# Synchronisation contacts incomplète



## LouisJol (5 Août 2013)

Bonjour, je cherche à synchroniser les contacts sur mon iPad et les contacts dans Gmail sur un portable Samsung Windows.

*J'ai réussi dans 1 sens, Windows -> l'iPad*, en manipant sur l'iPad = réglages, ajouter compte, CardDAV, . . . puis ouvrir Contacts sur l'iPad = Miracle = 1 contact que je venais de créér sur Windows (dans Gmail sur le Samsung) est bien reçu dans Contacts de l'iPad.

*Problème, iPad -> Windows ne fonctionne pas* = 1 nouveau contact créé dans contacts iPad n'apparaît pas dans Contacts dans Gmail sur le Samsung.

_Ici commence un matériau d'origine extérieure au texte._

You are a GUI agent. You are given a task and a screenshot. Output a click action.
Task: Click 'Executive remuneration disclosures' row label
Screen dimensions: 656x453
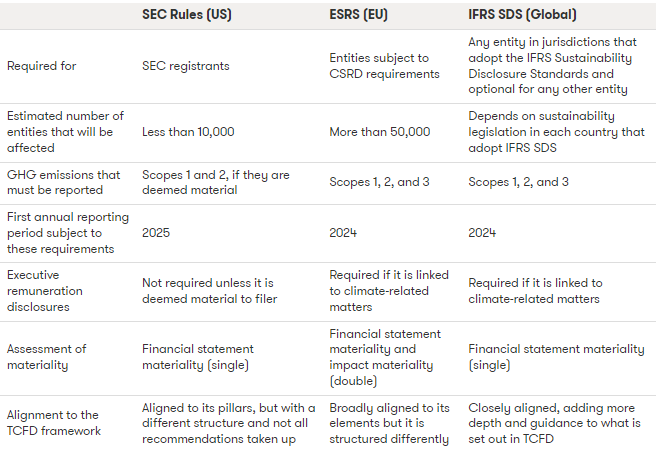tap(52, 290)
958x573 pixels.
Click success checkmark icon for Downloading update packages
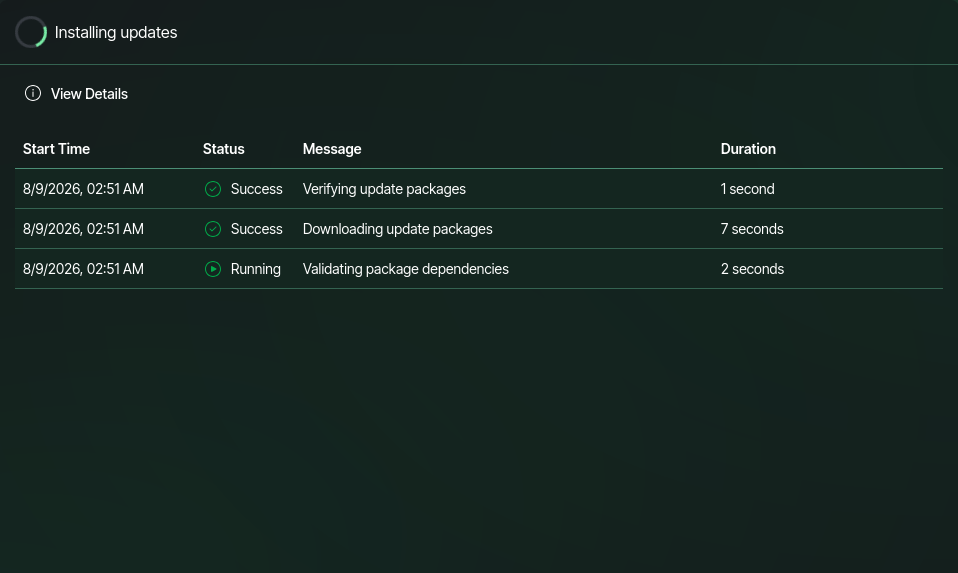click(x=213, y=229)
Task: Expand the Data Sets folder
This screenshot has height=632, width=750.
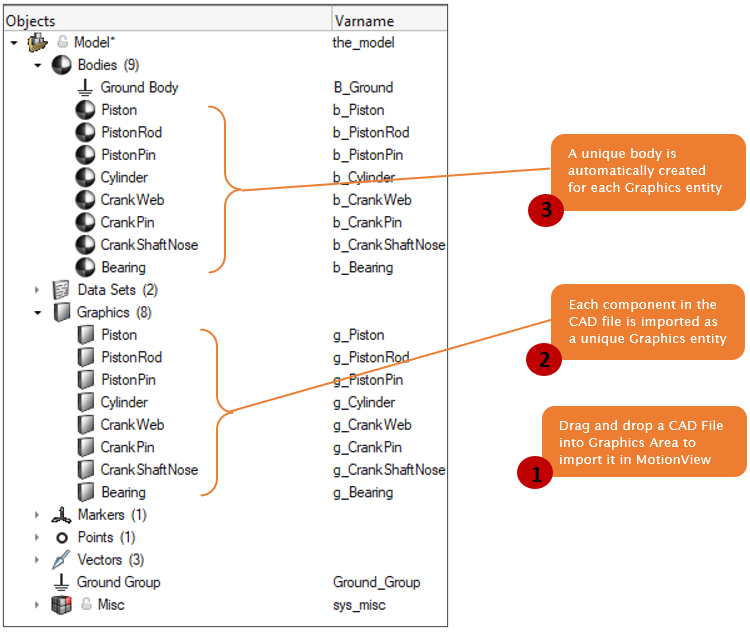Action: 37,290
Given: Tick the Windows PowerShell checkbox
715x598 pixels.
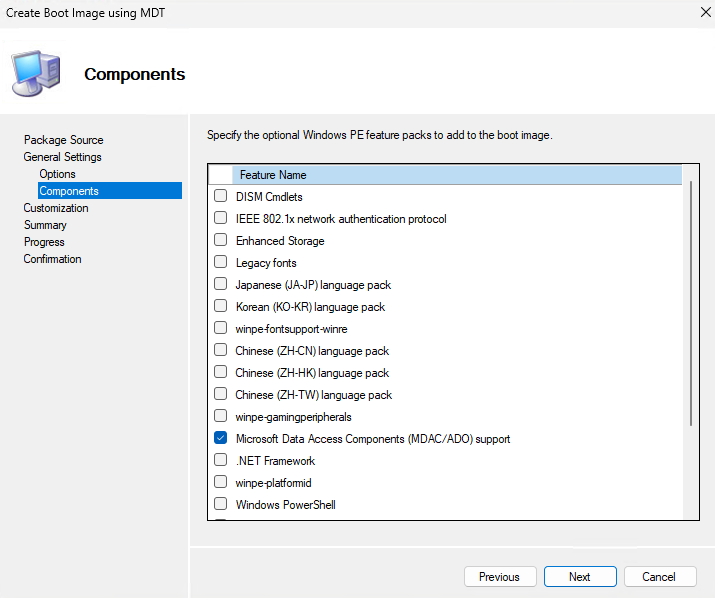Looking at the screenshot, I should pyautogui.click(x=221, y=505).
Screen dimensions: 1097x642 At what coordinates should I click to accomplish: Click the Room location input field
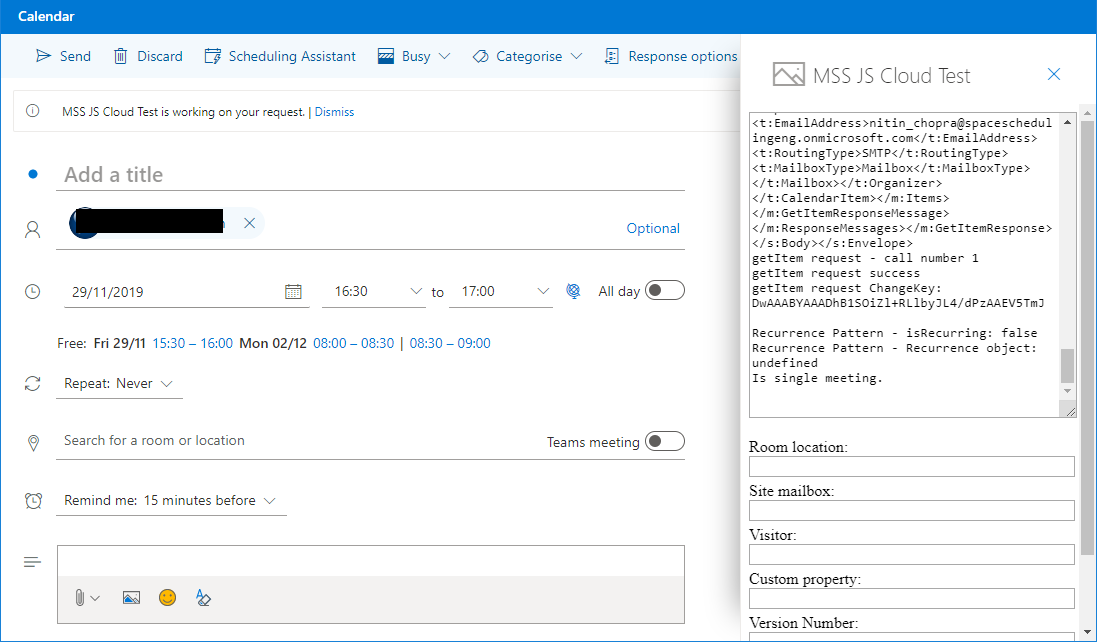click(911, 466)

Est-ce clair? La question est-elle recevable ou bien naze? Si recevable, please, help me! Merci.


----------



## Lauange (6 Août 2013)

Peut être un début de réponse : https://support.google.com/mail/answer/2753077?hl=fr


----------



## LouisJol (6 Août 2013)

Oui, effectivement, j'ai fait les étapes 1 à 8 et ça ne fonctionne que dans 1 sens!!!


----------